Daisuke Matsuzaka is the proverbial box of chocolates; you never know what you’re going to get.

Last Saturday night, against the defending NL champion Phillies, Dice-K threw a one-hitter over eight innings, allowing no runs, walking four, and striking out five.

Then in his next start, Thursday night versus the Royals, this was his line: 4.2 innings, eight walks, one hit batsman, one strikeout, three earned runs, and just two hits. Plus, he threw a wild pitch that scored a run.  The eight walks matched his career high, and five of them came in the fifth, when he allowed all three runs.

The guy is both maddening and tantalizing. You never know what you’re going to get from him on any given outing. At times he looks like an All Star, while at others he looks like a Double A pitcher. 

If Matsuzaka is defined as the Sox’ No. 5 starter, then he’s as good, or better, than most in the AL. This season he is 3-2 with a 5.77 ERA.

The problem is all the hype Matsuzaka came with. He came with a fine international pedigree and was supposed to be an ace, not a No. 5.

Matsuzaka’s command and control problems are now the stuff of legend. Including hit batsmen, the 29-year-old righty has put 248 runners on base in his career without granting them a hit. And he’s done that in just 466 innings. When his 427 career hits are added in, Matsuzaka has allowed a total of 675 base runners, for a 1.45 WHIP during his four-year career.

In short, the inability to consistently throw strikes severely limits Matsuzaka’s effectiveness. 

For more than three years, Matsuzaka had been whistling his way through the graveyard and flirting with disaster. After holding opponents hitless in 24 consecutive bases-loaded at-bats, the inevitable finally occurred against the Yankees on May 17. It marked the first time Matsuzaka allowed a run in such a situation since April 8, 2007.  
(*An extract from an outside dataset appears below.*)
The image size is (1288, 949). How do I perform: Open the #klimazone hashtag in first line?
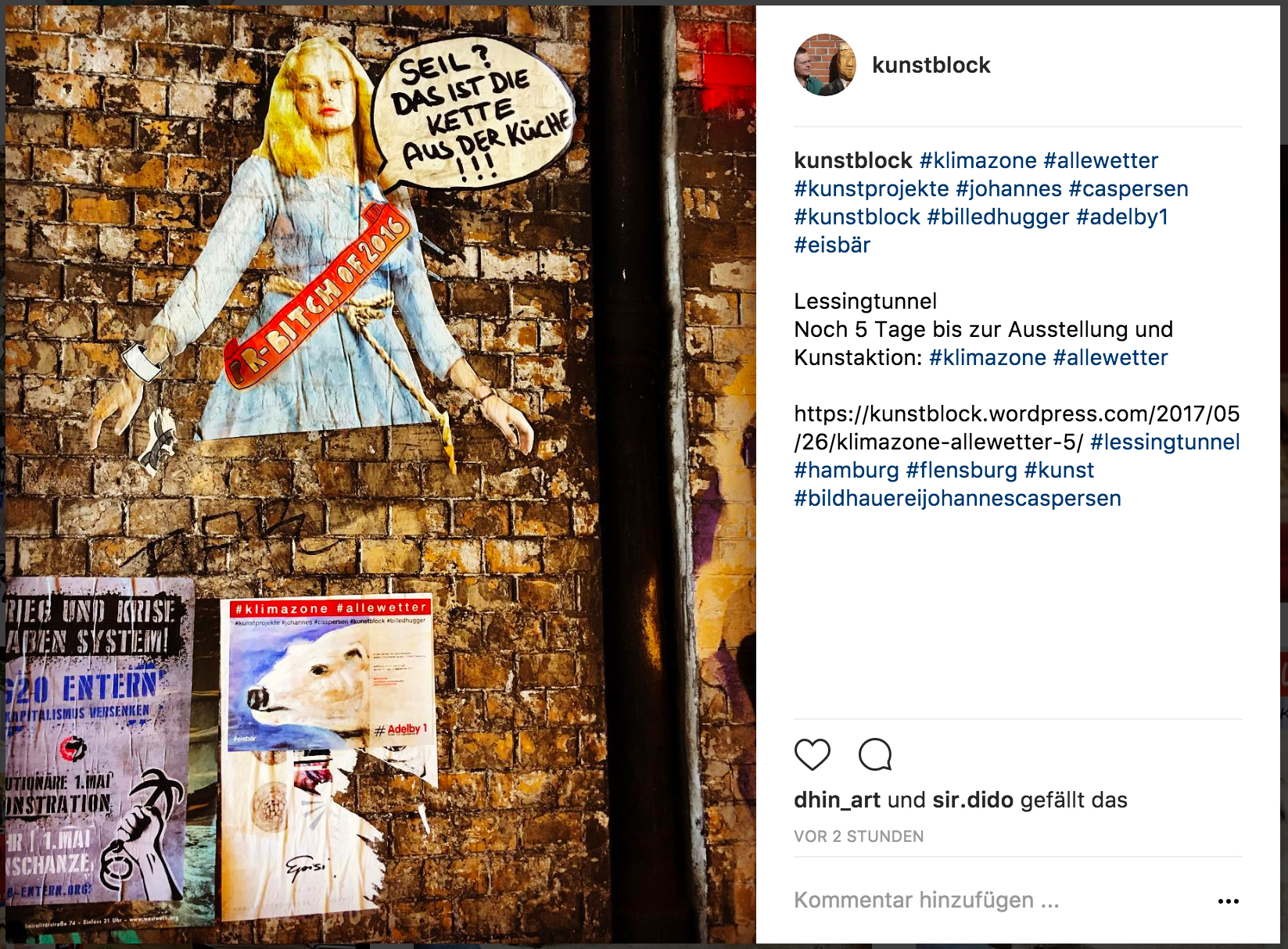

Such a streak was pure luck, and it was simply amazing that he got away with it for so long.

But Matsuzaka has become accustomed to such situations. Though he has held batters to 1-29 with the bases loaded over the past few seasons, that doesn’t mean it hasn’t been costly. 
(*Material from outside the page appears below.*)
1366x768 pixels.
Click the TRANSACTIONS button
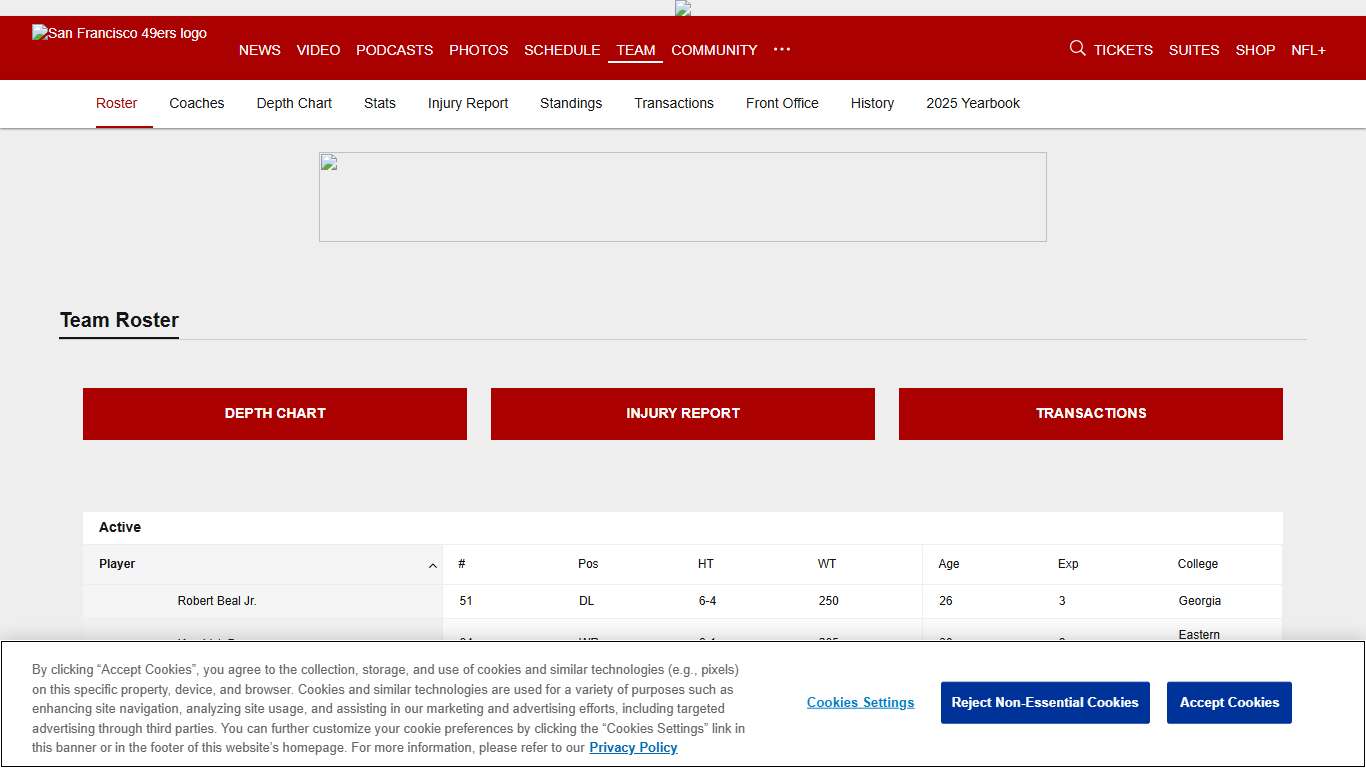(1090, 413)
In his six bases-loaded plate situations against the Royals on Thursday night, Matsuzaka issued a walk, got four outs, and threw one costly wild pitch that resulted in a run.

The two runs brought Matsuzaka’s total with the bases loaded to 11 since 2008. Walks and wild pitches can kill a pitcher.

In his best season, 2008, Matsuzaka led the Majors by walking 13 percent of all batters he faced and he led the AL with 94 walks. Yet, he also led the AL by stranding 81 percent of the base runners he allowed. However, if a pitcher puts himself in those positions often enough, he will inevitably end up getting burned.

Despite Matsuzaka’s success that year (18-3, 2.90 ERA), it’s important to note that no pitcher had ever won at least 18 games in so few innings pitched. And Matsuzaka has never had another season in which his ERA was even close to 2008’s, registering 4.40 in 2007, 5.76 in 2009, and 5.77 this year.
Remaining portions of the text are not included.